**WHAT YOU WILL DO:** When a line in the data below includes "Task", pick it out and copy it.
-*-
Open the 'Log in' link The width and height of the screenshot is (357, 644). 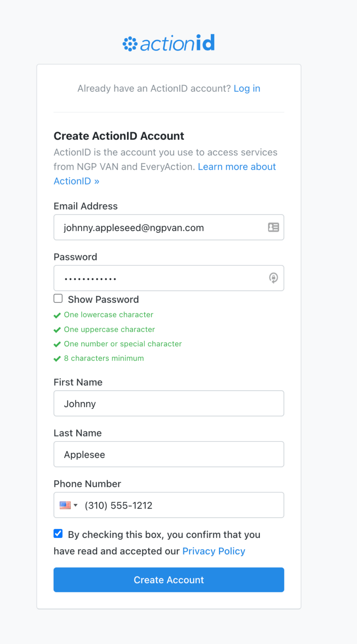[247, 88]
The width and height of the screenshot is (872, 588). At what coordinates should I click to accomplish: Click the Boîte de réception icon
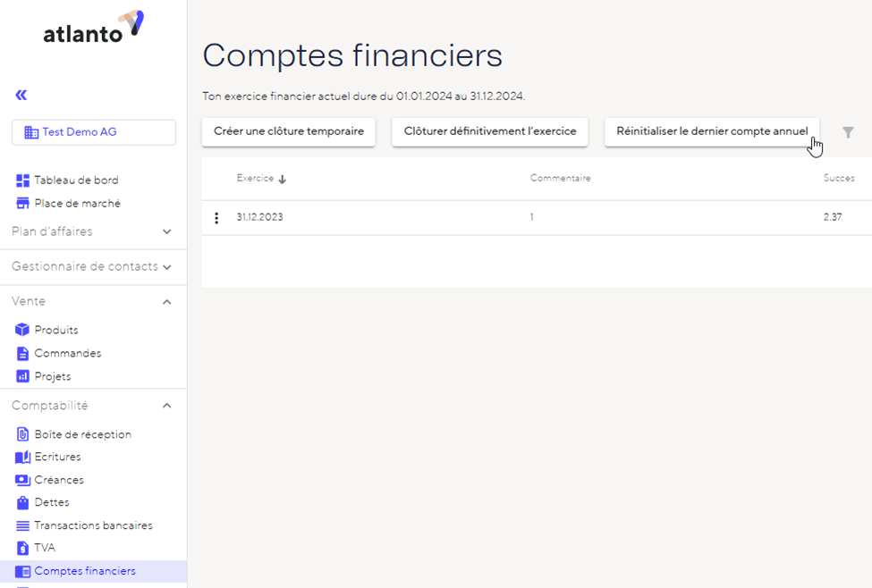coord(23,434)
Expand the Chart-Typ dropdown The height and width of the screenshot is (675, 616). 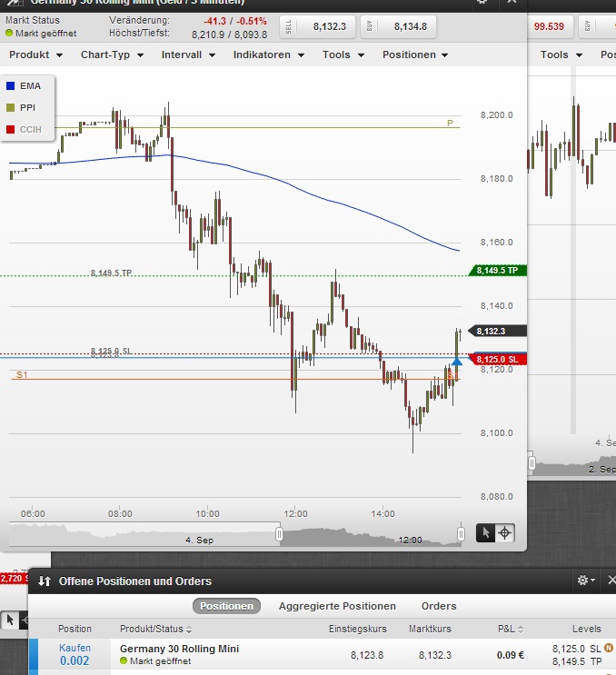[111, 55]
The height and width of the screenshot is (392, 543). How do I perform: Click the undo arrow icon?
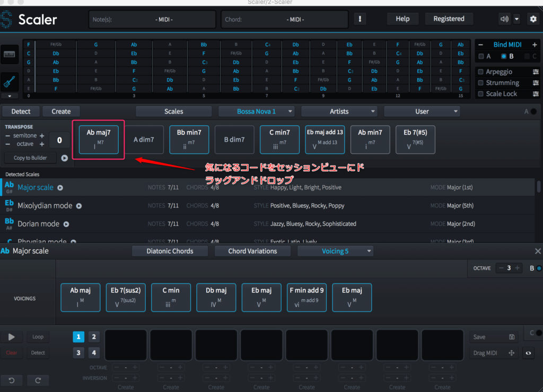(11, 380)
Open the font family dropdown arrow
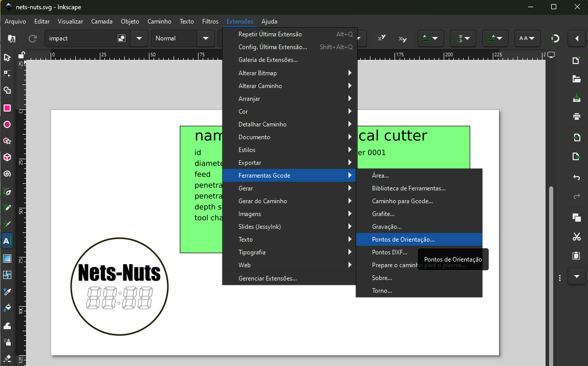 [x=139, y=38]
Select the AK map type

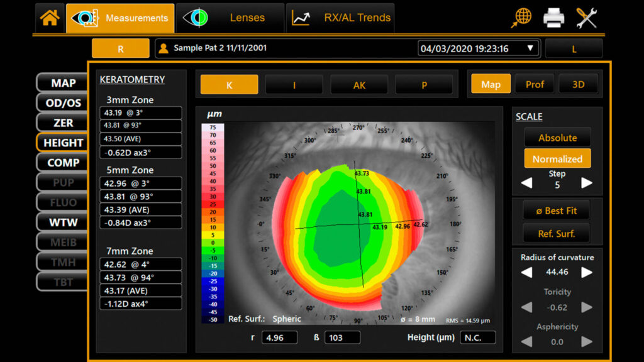point(359,85)
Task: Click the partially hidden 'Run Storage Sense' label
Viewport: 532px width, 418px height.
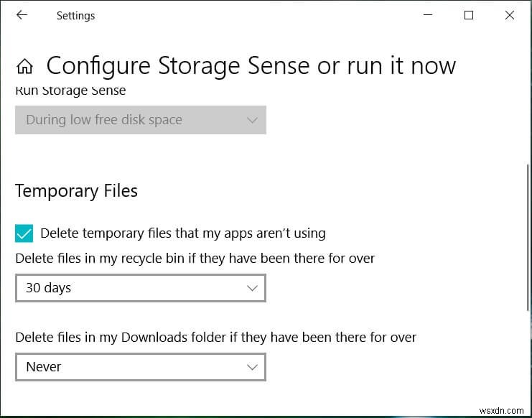Action: [x=70, y=91]
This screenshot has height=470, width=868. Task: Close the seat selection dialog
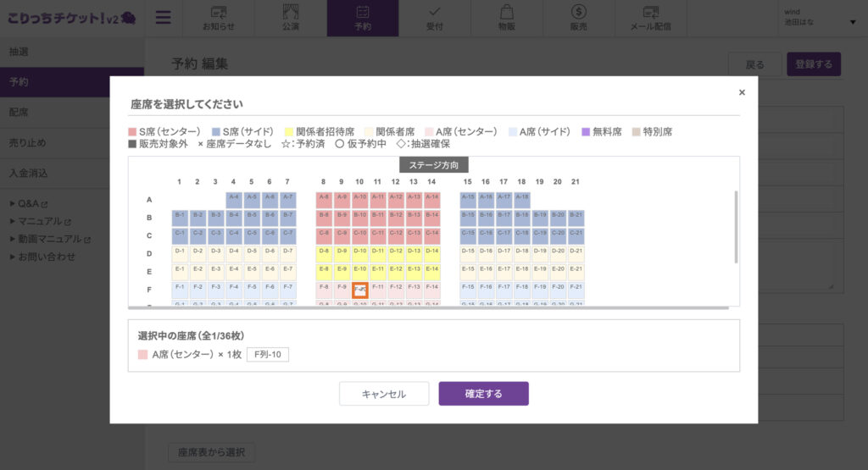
-*-
**WRITTEN RESPONSE:**
Task: Click the partially hidden 'Run Storage Sense' label
This screenshot has height=470, width=868. Task: Close the seat selection dialog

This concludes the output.